Customs data indicate two main streams: copper ore and concentrates at 339,000 tonnes ($1.1 billion) and high-purity cathode (>99.9935% Cu) at 190,500 tonnes ($1.8 billion). The surge extends a broader pattern of Russia redirecting base-metal sales eastward as US/UK measures since April 2024 limited newly produced Russian copper’s access to Western exchanges and, in the US, banned imports of newly produced Russian copper.

Tariff whiplash reshapes regional pricing

A separate US tariff saga helped pull copper toward China. For weeks, traders stockpiled refined metal into the US ahead of a planned 50% tariff starting August 1, widening the COMEX premium over the London Metal Exchange (LME). On July 30–31, Washington narrowed the measure to copper products (wire, tube, etc.), exempting refined cathode, triggering a 17–20% plunge in COMEX prices and erasing much of the premium. With the arbitrage shut, excess US inventories may now be re-exported, while the White House signalled potential refined-copper tariffs from 2027.

Why Russia’s metal is going East

Beyond tariffs, structural constraints in Western markets persist. LME/CME rules aligned with US/UK sanctions curb warranting and trading of newly produced Russian copper, complicating sales into traditional channels. That, plus the lapse of Russia’s flexible export duty regime that applied across many goods in 2024, has reinforced the commercial logic of selling into China. In commentary to Kommersant, Nornickel called China the “most convenient” market for liquidity and price discovery.

Market impact and outlook

The H1 flow shift landed as LME three-month copper hovered near $9,800/t, down ~1% over the week through July 29, while price dislocations between US and global benchmarks unwound after the tariff adjustment. Russian producers see room to lift share in China, where demand is expected to firm in H2 and Chinese imports have been rising from multiple origins. Analysts cited by Kommersant link Russia’s higher exports to slower domestic investment demand at home and to recovering activity in China.

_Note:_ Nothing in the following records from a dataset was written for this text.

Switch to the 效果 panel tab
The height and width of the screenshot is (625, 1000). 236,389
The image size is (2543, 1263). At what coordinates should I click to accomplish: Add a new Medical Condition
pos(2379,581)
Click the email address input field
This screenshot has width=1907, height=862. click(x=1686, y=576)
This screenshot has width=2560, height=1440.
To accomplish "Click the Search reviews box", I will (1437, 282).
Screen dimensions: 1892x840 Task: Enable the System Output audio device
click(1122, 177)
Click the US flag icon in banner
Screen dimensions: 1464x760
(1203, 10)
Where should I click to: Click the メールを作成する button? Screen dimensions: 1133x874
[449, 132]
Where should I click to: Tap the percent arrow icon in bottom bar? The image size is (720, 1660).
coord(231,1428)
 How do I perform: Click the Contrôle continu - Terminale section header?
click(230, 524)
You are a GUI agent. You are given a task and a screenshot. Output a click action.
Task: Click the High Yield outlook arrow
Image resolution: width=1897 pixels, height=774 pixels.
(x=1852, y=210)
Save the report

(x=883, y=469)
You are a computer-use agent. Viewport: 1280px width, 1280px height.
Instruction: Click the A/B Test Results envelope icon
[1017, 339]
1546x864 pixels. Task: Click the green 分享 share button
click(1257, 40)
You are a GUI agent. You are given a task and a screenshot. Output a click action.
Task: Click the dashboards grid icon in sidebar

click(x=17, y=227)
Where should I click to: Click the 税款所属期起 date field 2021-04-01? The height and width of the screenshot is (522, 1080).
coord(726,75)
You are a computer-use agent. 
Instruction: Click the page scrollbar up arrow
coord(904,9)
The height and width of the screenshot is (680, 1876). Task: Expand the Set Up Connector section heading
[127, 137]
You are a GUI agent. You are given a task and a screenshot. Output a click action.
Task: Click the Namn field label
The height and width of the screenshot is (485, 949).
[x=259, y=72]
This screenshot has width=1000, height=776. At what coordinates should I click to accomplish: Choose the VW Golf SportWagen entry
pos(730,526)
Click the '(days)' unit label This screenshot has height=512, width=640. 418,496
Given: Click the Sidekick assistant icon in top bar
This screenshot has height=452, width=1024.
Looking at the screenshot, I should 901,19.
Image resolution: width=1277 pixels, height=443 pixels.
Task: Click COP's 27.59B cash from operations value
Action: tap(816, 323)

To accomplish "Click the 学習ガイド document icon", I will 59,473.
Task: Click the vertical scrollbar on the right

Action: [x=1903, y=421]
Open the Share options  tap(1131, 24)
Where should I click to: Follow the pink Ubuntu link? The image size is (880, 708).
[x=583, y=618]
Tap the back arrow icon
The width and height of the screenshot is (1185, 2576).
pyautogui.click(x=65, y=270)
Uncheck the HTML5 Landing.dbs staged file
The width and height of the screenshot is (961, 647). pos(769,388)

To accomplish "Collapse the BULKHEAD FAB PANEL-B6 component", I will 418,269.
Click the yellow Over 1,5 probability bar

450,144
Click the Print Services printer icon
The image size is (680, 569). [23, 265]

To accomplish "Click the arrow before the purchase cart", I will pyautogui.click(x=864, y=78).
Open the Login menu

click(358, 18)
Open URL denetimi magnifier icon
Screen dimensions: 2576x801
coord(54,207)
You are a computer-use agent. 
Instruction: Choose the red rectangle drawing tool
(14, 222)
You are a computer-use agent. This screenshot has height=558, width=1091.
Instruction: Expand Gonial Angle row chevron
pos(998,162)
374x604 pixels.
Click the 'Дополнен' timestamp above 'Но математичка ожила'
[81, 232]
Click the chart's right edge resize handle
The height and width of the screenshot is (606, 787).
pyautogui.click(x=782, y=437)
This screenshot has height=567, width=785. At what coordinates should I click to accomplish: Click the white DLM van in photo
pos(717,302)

Company Background and Market Context

Nornickel is a major global producer of nickel, copper and PGM metals. While not directly sanctioned by the US/EU, the company has faced transaction and market-access frictions since 2024, and has increased sales to Asia. Bloomberg previously reported Nornickel working with Shandong Gold to boost cathode flows to China. The broader picture: China’s role as the marginal buyer has grown across Russian metals, with base-metal shipments to China climbing sharply through mid-2025.

Copper is a backbone material for grids, autos and construction. The recent US tariff pivot may ease US-centric tightness but does little to change fundamental consumption in China, where fabrication and smelting capacity continue to expand. If US policy later extends to refined cathode, trade routes could shuffle again; until then, China remains the primary sink for Russian copper displaced from Western channels.